Not that I had any kind of love left for anybody in that family, but, for my children, I should have told her that I was coming anyway, and just gone home and packed. Instead, I spent Friday night wowing the avocado sauce on El Pollo Loco’s salsa bar. I ate at three of the city’s El Pollo Loco locations quite a few times in 2008 and 2009, before I cut fast food from the diet, and always enjoyed the meals here. But with every one of them, I heard that voice in the back of my head saying “You should have taken your kids to see their grandmother one last time.”

Which is a pretty unfair thing to do to myself; hell, earlier in 2007, I deliberately curtailed a plan to drive straight from Toronto home to Atlanta in one go, just to give these rotten kids a few hours with her. You’d think that’d give me a little pass on the guilt, but guilt’s a stupid, senseless thing, and that’s why El Pollo Loco never meant “the crazy chicken” to me. It meant death.

Tomorrow’s News Today, a good site about Atlanta retail that locals should certainly be reading, wrapped up the restaurant’s four-and-a-half-year run in the region with an obituary and recap and noted that three of the nine stores indeed formally changed their name to The Crazy Chicken, an act which surely must have been borne of desperation.

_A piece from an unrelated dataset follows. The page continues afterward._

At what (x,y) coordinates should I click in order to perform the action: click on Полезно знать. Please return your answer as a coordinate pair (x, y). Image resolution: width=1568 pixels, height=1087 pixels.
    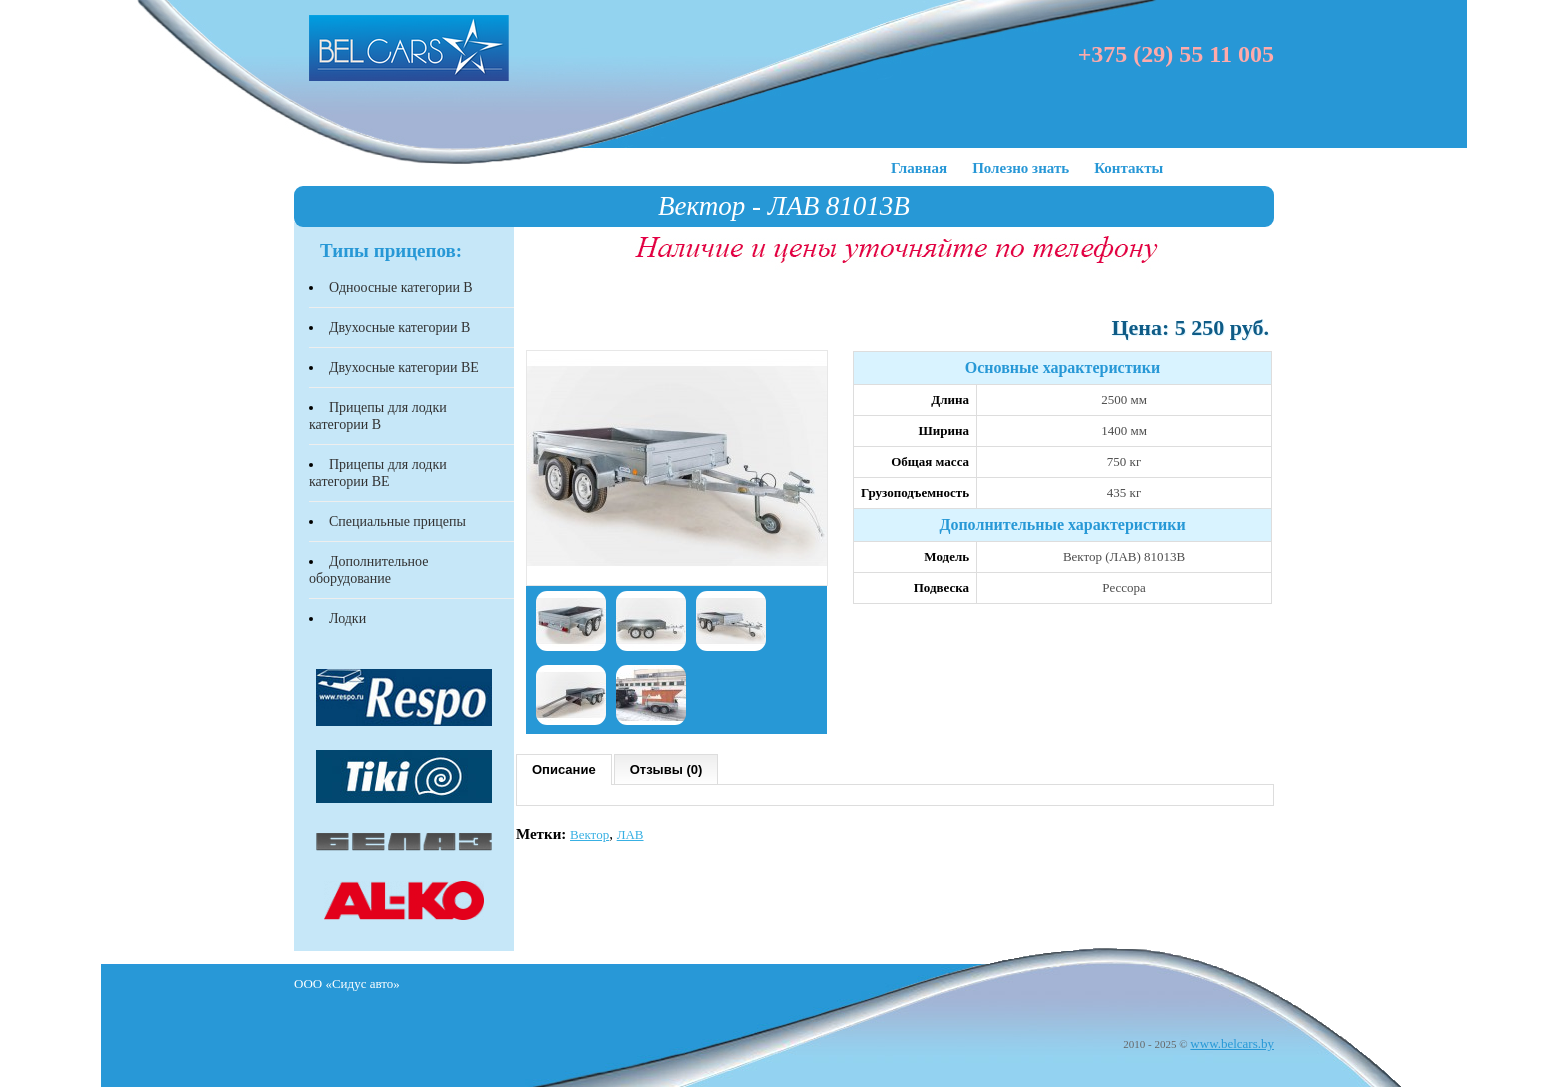
    Looking at the image, I should click on (1020, 168).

While they were with us, though, El Pollo Loco served up some pretty good meals for what it was. I always thought of it as a cross between a Mrs. Winners and a Del Taco. Sure, you could find better if you wanted to pay a little more, but when it was convenient for us to stop by the Smyrna, Marietta or Roswell stores for a cheap, reliable meal and load up on chicken burritos and chips and salsa, this was a little better than the average.

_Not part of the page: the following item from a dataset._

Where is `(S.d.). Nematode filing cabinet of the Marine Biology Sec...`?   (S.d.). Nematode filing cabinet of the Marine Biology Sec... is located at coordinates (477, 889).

I’d been telling myself for months to stop back by the Smyrna store, because the sluggish halt to the franchise group’s expansion plans sounded like it would make a good story. I put it off too long; even after the Marietta “Crazy Chicken” had shuttered and become an IHOP, I just kept saying that I’d get around to Smyrna eventually, and never did. We’ll just have to see them on the west coast, if we ever make it out that way.

In the meantime, I continue to wait impatiently for that long-promised Del Taco to finally open in Snellville. The obituary linked above suggests that this location might finally open in February 2012. I’m starting to get impatient.